Data in this exercise:
┏━━
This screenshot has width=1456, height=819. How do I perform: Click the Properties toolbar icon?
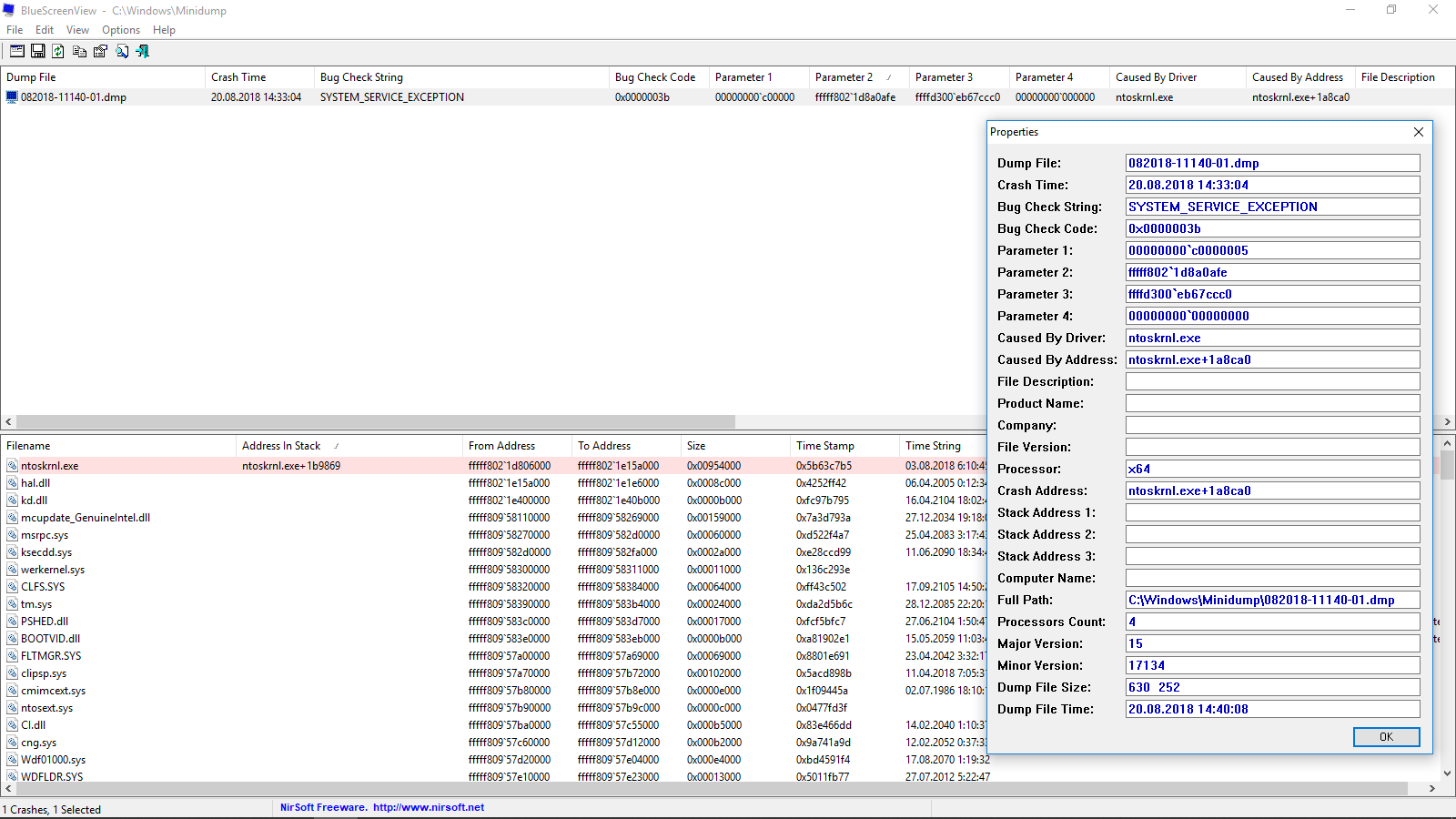pyautogui.click(x=100, y=52)
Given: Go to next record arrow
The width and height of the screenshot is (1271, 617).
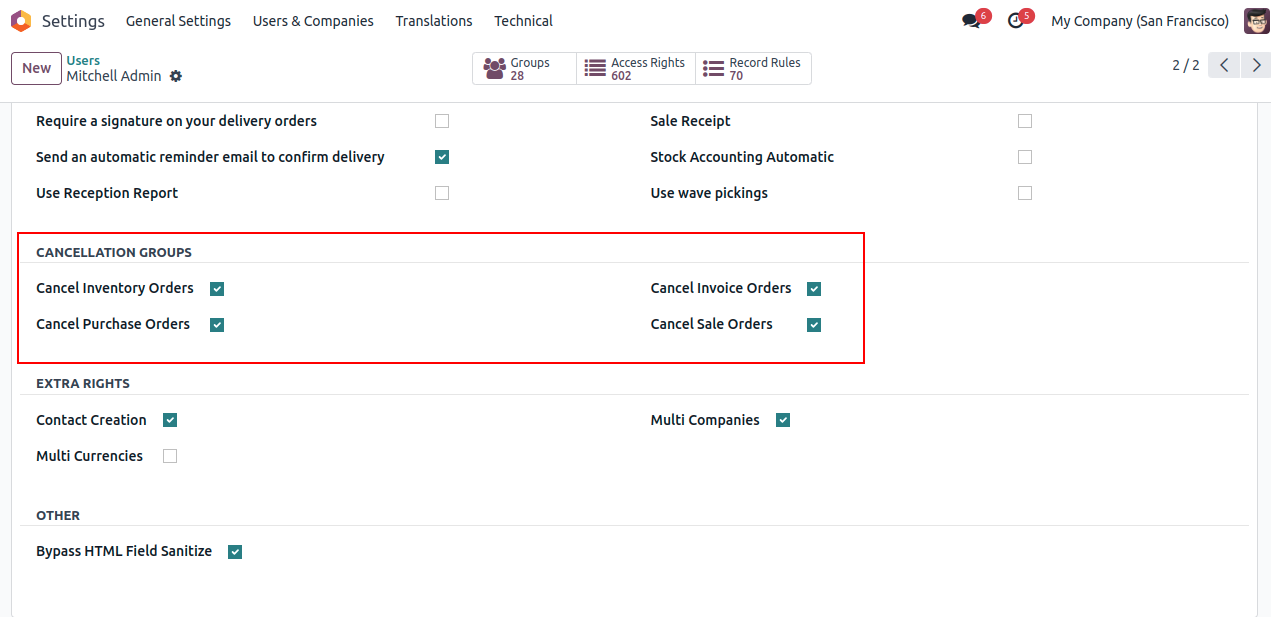Looking at the screenshot, I should click(1256, 65).
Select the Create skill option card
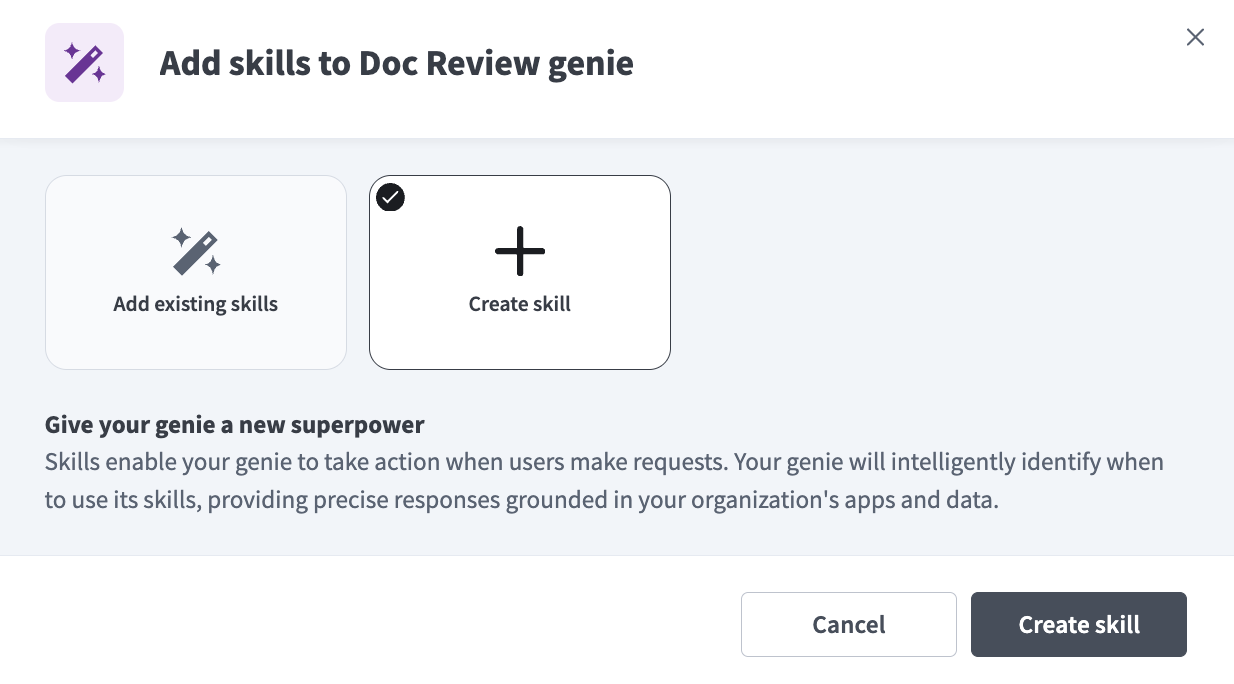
┗━━
What is expected:
A verbatim copy of the entries, without the pictures, is what this task requires.

Completed task:
This screenshot has width=1456, height=819. How do I perform: Click the Properties toolbar icon?
pyautogui.click(x=100, y=52)
Given: Go to next record arrow
The width and height of the screenshot is (1271, 617).
Looking at the screenshot, I should click(1256, 65).
Select the Create skill option card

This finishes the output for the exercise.